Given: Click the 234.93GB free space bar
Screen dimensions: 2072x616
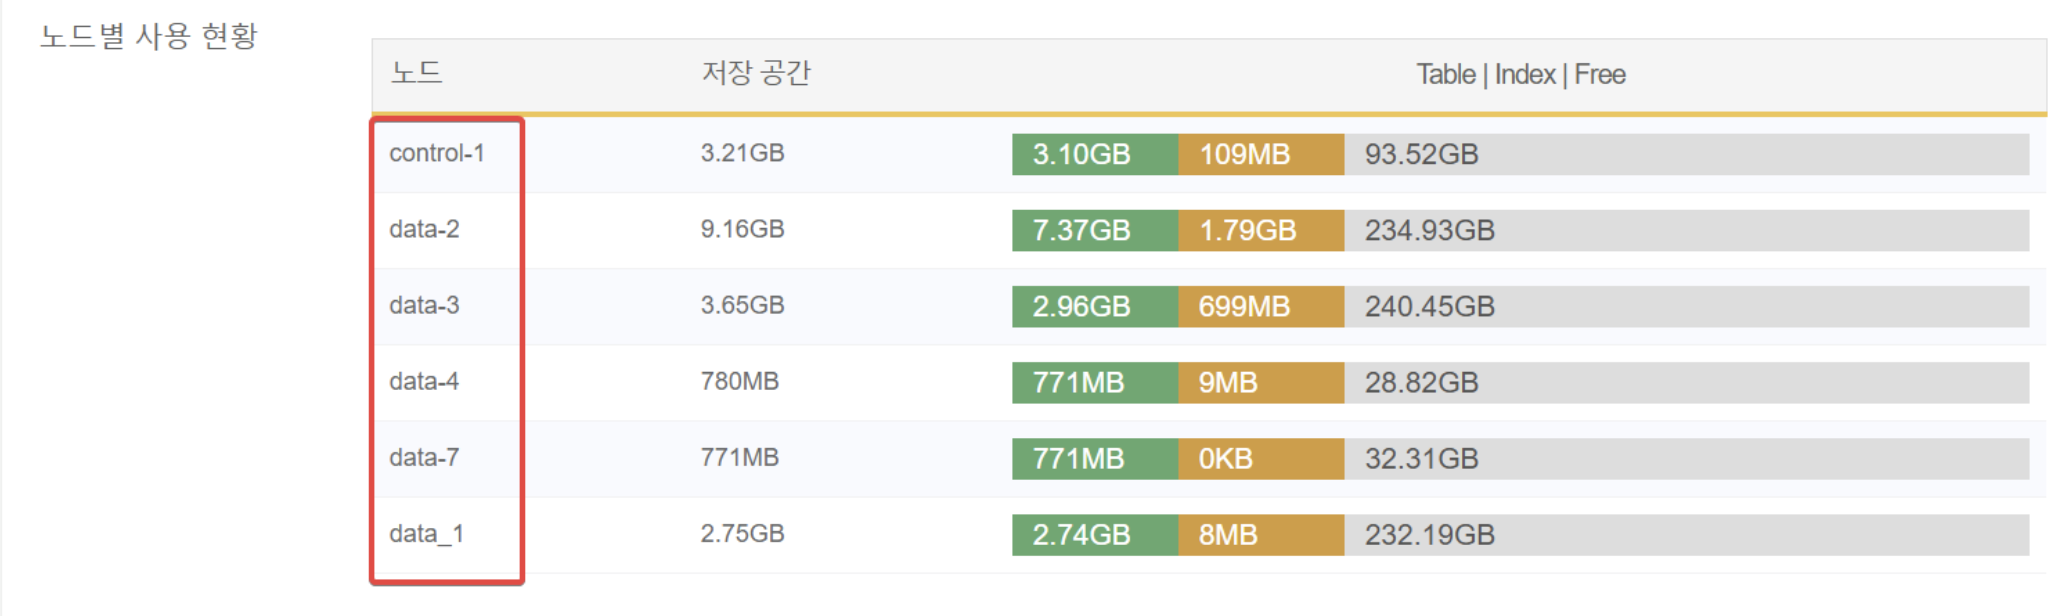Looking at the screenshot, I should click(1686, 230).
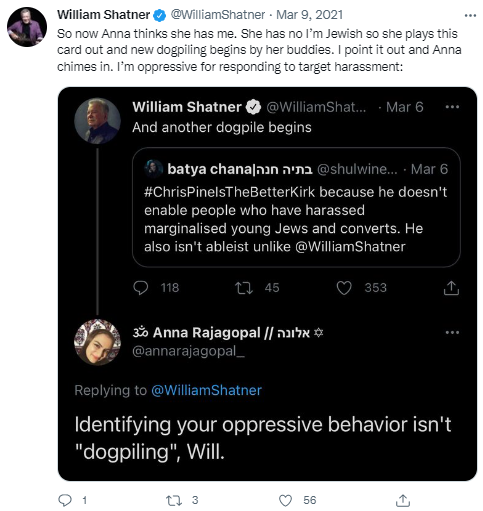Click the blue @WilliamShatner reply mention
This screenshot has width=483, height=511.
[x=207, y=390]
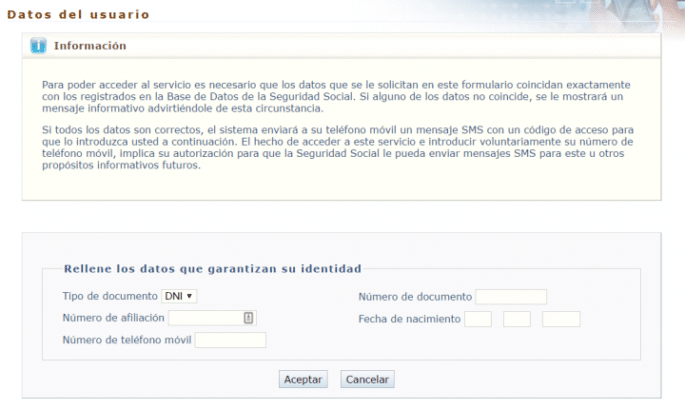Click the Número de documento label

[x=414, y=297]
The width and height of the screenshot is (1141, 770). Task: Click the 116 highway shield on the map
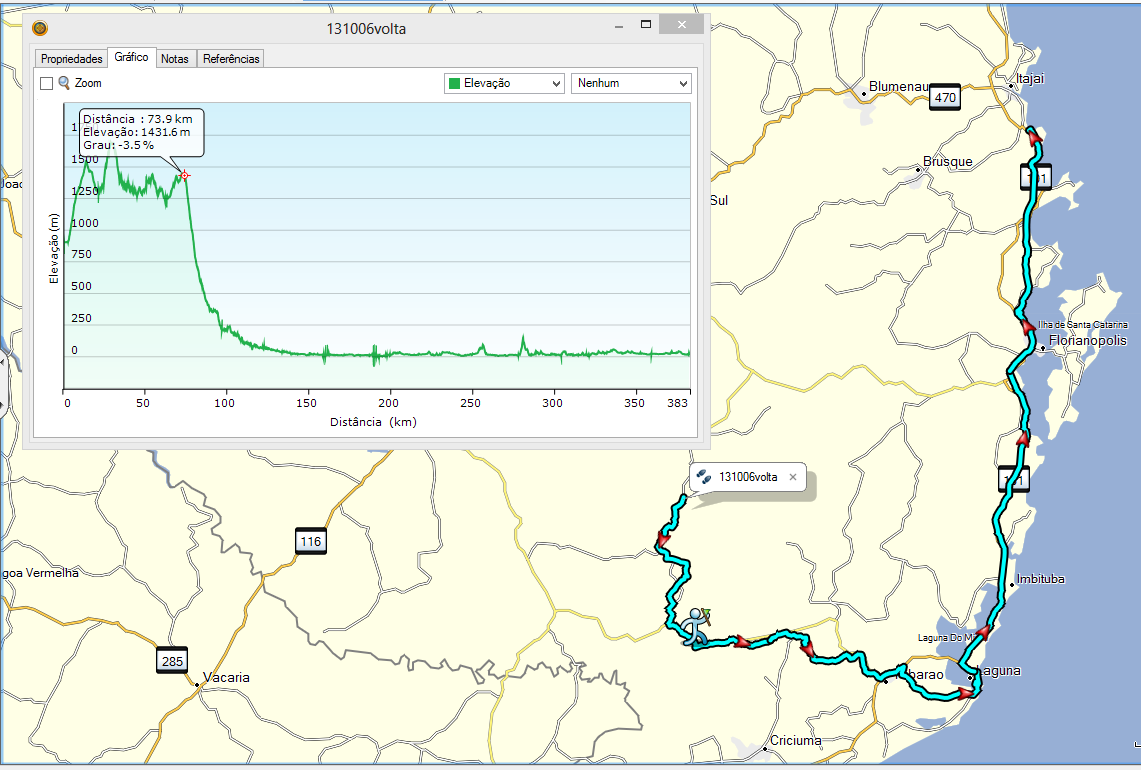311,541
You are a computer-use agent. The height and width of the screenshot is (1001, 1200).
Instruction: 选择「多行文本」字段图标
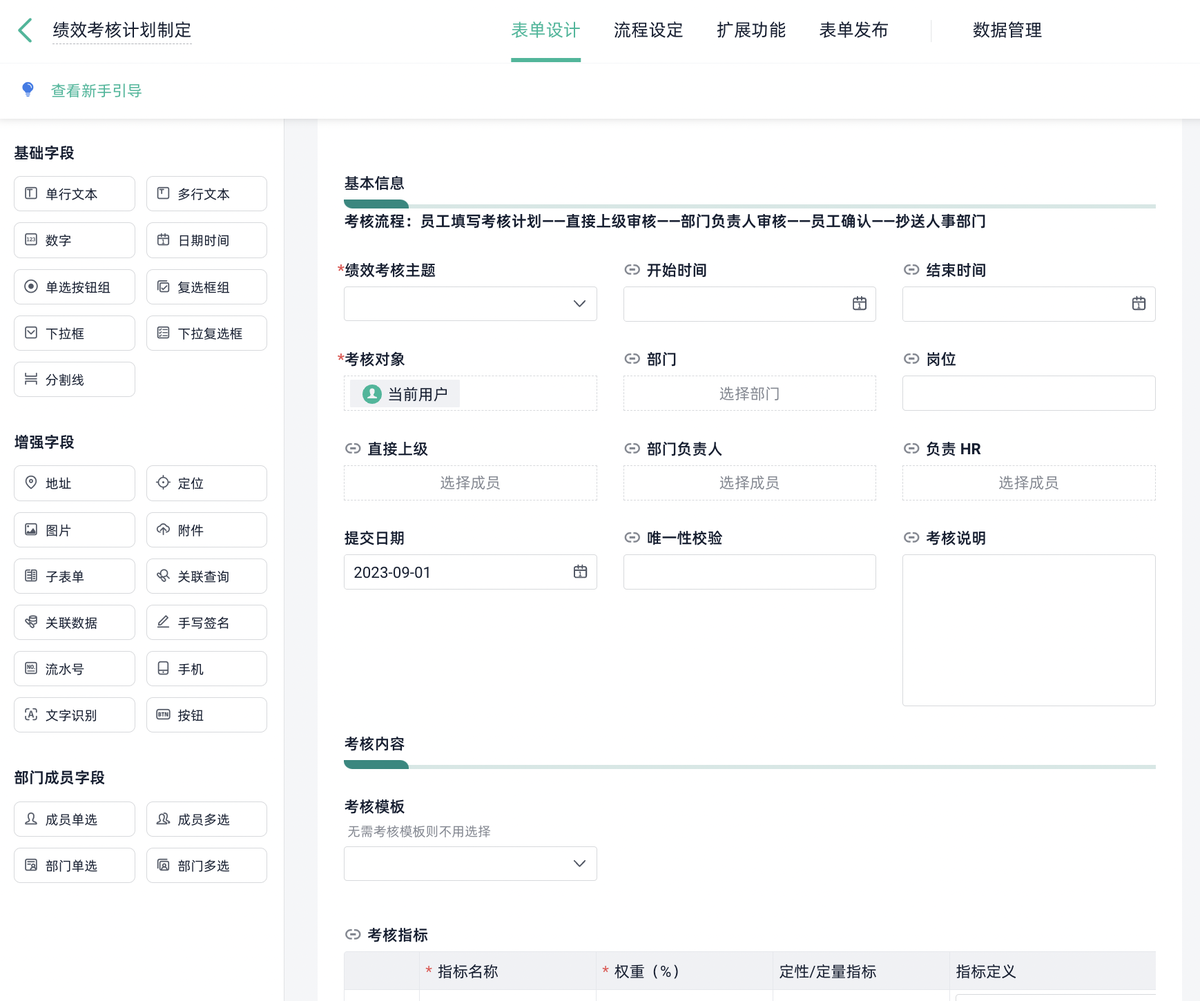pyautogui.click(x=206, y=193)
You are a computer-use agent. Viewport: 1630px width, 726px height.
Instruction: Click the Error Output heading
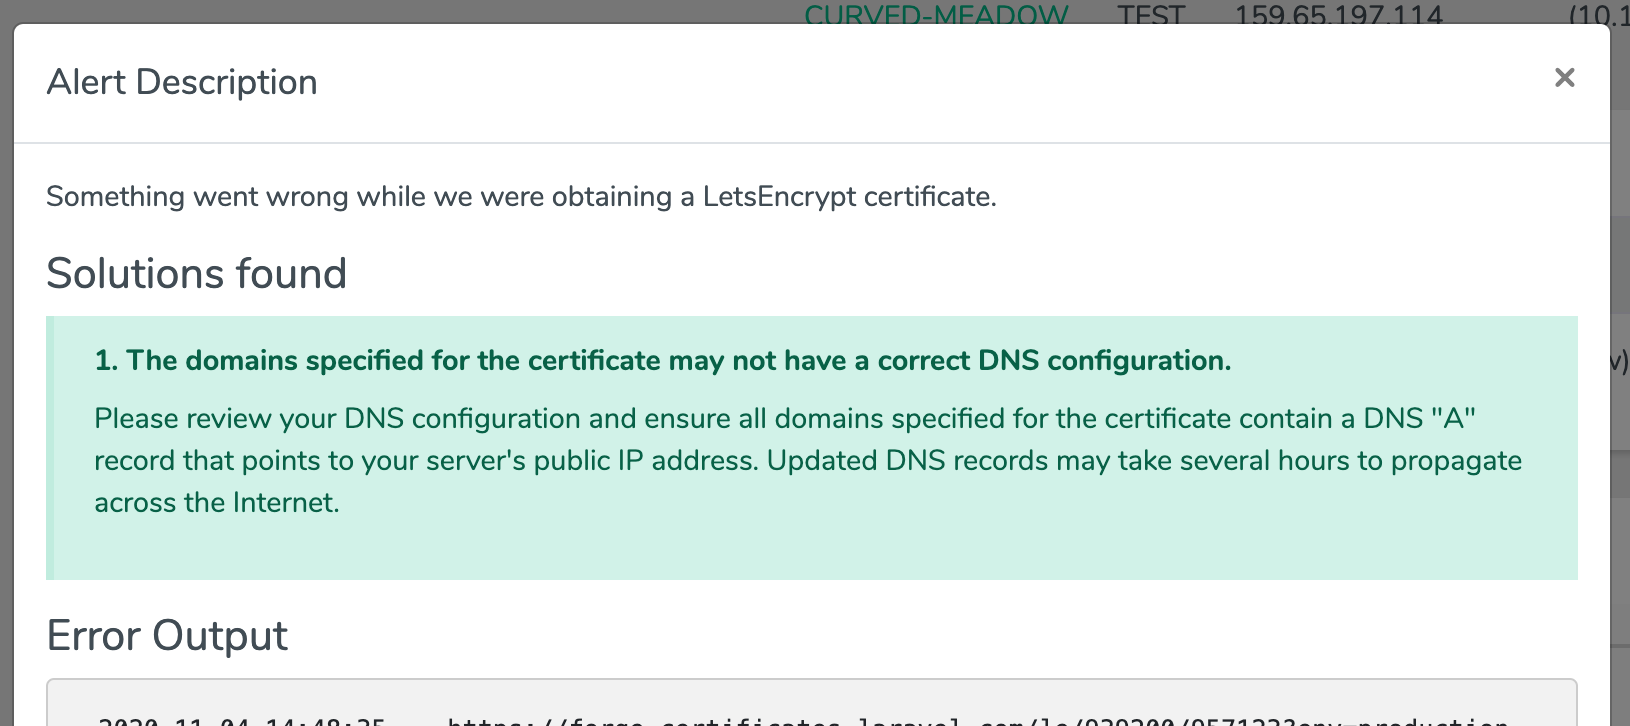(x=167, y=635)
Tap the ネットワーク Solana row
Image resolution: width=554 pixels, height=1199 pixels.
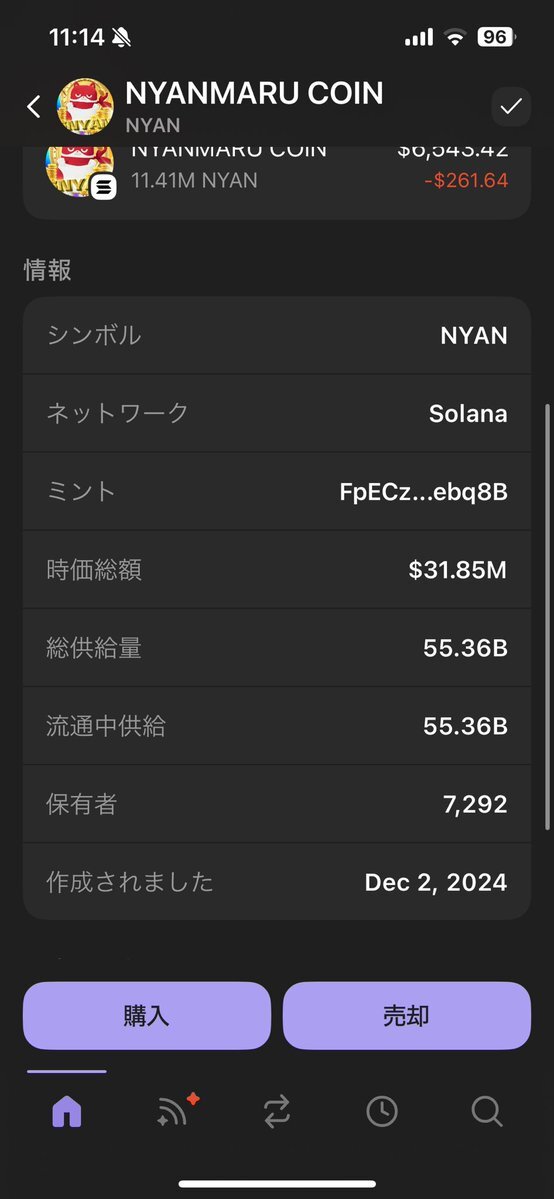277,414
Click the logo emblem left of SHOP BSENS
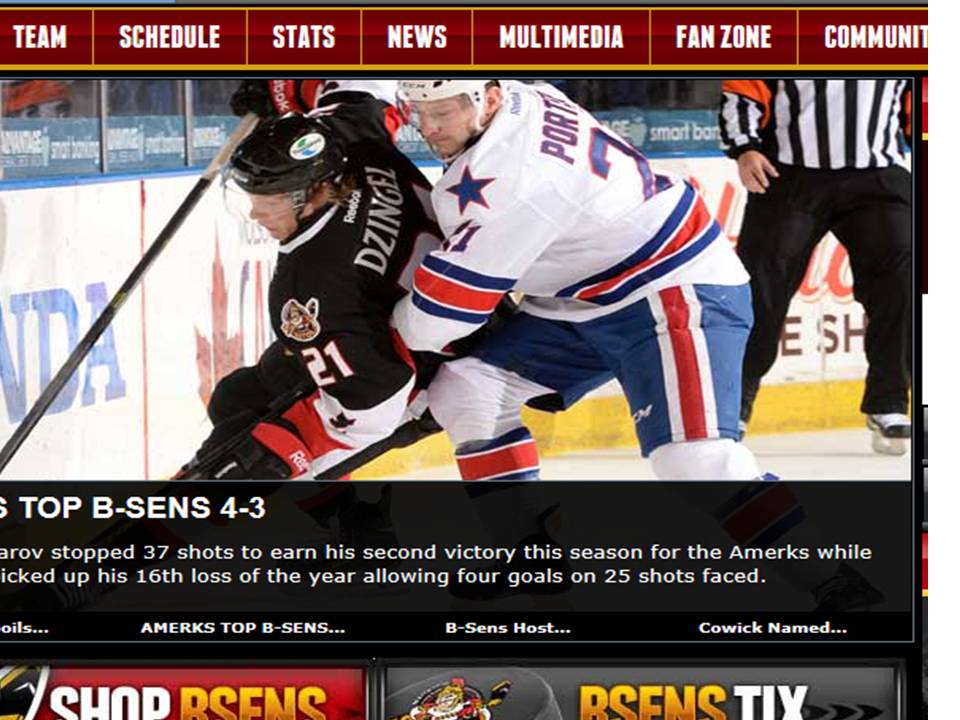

^^^^^^^^^^^^^^^^

**Instructions to follow:** Each line that holds the string "computer" is to be copied from the entries above.

**Your response:**
You are a computer-use agent. The height and width of the screenshot is (1001, 1200).
You are a computer-use agent. Viewport: 1630px width, 726px height.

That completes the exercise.